While jubilation among Democratic Party supporters in the aftermath of the November election results is understandable, curious is the excitement among some progressives because, no matter how disdainful the administration of self-proclaimed “war president” George W. Bush is, on major issues the regressive status quo will prevail under either of the evils: lesser and greater.

Mills purports some differences between what he terms as the Bill of Rights Party and the Article II Party. The moniker for the Republican Party is of minimal interest here. But what about the Bill of Rights Party? One would surmise that the Bill of Rights Party had fought stridently against the Patriot Acts which curtailed civil rights.

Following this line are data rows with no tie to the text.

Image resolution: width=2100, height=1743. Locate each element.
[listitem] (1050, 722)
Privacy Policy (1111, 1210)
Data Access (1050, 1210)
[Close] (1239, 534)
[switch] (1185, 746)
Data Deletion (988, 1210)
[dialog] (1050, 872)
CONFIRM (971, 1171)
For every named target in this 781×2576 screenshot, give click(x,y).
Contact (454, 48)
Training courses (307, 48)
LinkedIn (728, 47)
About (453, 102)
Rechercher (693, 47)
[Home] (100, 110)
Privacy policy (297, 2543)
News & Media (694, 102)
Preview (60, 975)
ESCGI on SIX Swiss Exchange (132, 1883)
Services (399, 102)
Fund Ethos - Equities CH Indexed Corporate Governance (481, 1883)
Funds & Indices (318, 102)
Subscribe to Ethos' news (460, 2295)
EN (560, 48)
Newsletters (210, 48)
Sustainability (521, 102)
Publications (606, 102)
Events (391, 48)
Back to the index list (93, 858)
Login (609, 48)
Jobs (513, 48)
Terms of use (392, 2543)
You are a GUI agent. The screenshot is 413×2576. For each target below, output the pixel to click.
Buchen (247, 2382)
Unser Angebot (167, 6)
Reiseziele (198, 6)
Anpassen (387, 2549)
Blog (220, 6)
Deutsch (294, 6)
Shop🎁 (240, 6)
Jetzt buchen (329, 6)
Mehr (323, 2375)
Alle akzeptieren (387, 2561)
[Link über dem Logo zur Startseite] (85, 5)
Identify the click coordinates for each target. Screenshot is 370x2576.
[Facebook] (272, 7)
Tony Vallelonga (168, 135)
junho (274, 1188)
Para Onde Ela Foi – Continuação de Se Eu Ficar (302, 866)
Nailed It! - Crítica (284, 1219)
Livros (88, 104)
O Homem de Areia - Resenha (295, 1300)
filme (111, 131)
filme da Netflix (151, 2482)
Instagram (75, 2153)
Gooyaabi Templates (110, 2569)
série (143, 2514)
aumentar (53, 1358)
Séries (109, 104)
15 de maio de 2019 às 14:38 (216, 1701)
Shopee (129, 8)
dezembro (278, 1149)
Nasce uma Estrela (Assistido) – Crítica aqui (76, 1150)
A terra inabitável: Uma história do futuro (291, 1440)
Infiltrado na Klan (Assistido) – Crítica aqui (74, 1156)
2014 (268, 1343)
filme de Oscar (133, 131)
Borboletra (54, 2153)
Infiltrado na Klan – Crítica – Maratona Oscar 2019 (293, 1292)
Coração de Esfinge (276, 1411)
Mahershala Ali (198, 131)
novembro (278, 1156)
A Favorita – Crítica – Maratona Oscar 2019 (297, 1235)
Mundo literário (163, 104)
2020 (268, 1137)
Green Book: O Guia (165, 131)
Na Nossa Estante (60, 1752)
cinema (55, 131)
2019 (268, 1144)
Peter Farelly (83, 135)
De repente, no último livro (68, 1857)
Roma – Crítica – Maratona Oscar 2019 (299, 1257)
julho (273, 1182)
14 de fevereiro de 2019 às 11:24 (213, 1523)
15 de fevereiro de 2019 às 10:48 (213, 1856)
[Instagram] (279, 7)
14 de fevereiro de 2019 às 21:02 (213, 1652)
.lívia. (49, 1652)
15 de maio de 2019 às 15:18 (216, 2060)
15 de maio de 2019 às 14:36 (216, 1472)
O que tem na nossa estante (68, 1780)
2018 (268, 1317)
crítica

Mills contends that the Bill of Rights Party favors freedom of speech. Speech may be free, but what good is that when fora to reach a wider audience are very restricted? Why did the Bill of Rights Party oppose Ralph Nader appearing in a presidential debate? Why did the Bill of Rights Party plan to confine dissidents to a small plot of land removed from the Democrats' 2004 summer convention site? Why did the Bill of Rights Party oppose the Online Freedom of Speech Act? 
 
Billing the Democrats as an “anti-search and seizure party” is farfetched judging by the paucity of denouncements from Democrats against spying on US citizens.  
 
And what kind of party favors fair trials for its citizens but not for citizens of other countries?

How can the Democratic Party be described as the “party that disfavors cruel and unusual punishment”? Where are all the Democratic Party representatives protesting incarceration and torture in Afghanistan, Iraq, Guantanamo Bay, and third party countries? Where are all the Democrats inveighing against “extraordinary rendition”?  

The party that supposedly “favors the notion that power be reserved to the people” succumbed to the power of the courts over the people in the presidential election of 2000.

Mills explains, 

I wrote this with the intention primarily of hoping to get the Democrats to understand that the Bill of Rights are the roots of the party. We have often forgotten our roots and often strayed away from the principles of the Bill of Rights. It is time to call attention to them. My hope is that there is something in a name. Maybe we could actually live up to it.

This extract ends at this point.